----- Original Message -----
From: "Chris Haynes" <chris(_at_)harvington(_dot_)org(_dot_)uk>
SPF should define (even at this late day) a new modifier for spf1: "pra"
with a
single legal value "yes".
If this modifier is present in a record, then the publisher is inviting /
permitting her policy to be used in PRA tests.
For completeness, we should mandate that the modifier only applies to the
record
in which it occurs. If a record contains "pra=yes" and an "include" is
also used
in this record, PRA testing is NOT to be applied to the included record,
unless
it itself also includes "pra=yes".
If "pra=yes" does not occur within the record, then PRA tests MUST NOT be
done.
This condition we write into the spf experimental I-D.

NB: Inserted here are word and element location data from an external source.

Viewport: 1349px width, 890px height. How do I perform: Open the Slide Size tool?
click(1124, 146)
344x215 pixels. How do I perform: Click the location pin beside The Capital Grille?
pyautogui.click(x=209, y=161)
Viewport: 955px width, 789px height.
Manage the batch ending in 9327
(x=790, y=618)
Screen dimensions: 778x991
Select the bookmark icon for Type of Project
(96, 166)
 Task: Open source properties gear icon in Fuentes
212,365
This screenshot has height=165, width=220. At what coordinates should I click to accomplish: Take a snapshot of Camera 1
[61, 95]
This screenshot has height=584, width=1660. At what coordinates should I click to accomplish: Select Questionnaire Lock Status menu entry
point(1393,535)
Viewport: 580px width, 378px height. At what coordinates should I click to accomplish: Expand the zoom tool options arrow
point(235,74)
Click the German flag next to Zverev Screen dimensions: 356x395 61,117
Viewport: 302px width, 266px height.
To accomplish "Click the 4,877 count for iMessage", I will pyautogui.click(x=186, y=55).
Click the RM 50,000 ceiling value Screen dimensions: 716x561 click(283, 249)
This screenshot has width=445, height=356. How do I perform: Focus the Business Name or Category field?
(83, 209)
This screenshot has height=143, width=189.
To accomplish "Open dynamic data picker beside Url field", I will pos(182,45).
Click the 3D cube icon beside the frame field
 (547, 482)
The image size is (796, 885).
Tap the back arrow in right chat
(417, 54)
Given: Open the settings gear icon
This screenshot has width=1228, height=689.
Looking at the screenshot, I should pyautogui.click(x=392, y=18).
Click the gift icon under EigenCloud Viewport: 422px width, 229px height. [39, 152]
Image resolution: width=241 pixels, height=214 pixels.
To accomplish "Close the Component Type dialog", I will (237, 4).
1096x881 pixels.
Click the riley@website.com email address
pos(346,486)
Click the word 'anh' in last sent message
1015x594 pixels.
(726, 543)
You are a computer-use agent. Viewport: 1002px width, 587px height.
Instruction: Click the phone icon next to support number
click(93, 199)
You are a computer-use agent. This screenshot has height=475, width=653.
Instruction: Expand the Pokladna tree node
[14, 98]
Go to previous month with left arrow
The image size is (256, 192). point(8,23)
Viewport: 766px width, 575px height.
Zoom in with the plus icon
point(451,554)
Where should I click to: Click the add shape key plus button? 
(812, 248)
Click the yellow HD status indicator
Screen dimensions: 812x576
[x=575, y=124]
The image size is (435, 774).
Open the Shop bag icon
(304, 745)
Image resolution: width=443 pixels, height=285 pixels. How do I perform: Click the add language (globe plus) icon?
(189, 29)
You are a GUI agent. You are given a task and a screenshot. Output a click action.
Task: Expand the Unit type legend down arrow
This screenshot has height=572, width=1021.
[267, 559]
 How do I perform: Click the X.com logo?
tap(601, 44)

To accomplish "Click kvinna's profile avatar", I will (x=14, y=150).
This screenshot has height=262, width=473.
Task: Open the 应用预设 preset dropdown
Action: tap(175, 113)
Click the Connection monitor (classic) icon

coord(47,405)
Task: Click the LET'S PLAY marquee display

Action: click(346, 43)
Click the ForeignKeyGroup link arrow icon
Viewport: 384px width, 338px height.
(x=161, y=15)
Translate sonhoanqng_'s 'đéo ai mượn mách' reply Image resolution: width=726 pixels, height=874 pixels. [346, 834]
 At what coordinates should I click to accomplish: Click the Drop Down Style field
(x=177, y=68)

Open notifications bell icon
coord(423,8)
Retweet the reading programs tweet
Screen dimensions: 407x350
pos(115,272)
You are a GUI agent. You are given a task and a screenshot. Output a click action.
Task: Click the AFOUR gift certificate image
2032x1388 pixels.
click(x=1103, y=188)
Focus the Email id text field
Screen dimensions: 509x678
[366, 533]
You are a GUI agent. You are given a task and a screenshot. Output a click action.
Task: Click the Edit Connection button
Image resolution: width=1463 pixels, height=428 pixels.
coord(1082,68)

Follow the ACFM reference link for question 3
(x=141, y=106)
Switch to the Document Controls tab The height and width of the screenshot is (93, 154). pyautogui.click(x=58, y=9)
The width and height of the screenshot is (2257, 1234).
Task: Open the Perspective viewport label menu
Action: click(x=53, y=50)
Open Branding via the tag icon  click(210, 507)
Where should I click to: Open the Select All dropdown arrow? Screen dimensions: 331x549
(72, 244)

If PRA implementers disrespect this prohibition than it will be clear to
all
that they are intentionally breaking the mail system - which would create
very
bad PR for them.
All SPF-compliant, pre-existing SPF implementations will just ignore the
presence of the new modifier.
Unless I've made a technical mistake somewhere, this scheme allows senders
to
'opt-in' to dual use of their record, with no impact whatsoever on:
1) Pre-existing SPF records,
2) Those publishing new SPF records who do not wish to opt in to PRA
3) Existing SPF receiver test implementations.
Now Microsoft and the SPF community will both be promoting the publishing
of
SPF-compatible records, without the danger of SPF record abuse by PRA.
Chris Haynes
Politically - I think this idea is good - it overcomes the potential
confusion of MS using v=spf1 for PRA, without embarrassing MS and without
needing widespread rewriting of existing records unless the publisher
specifically *wants* his/her v=1spf record to be used by PRA.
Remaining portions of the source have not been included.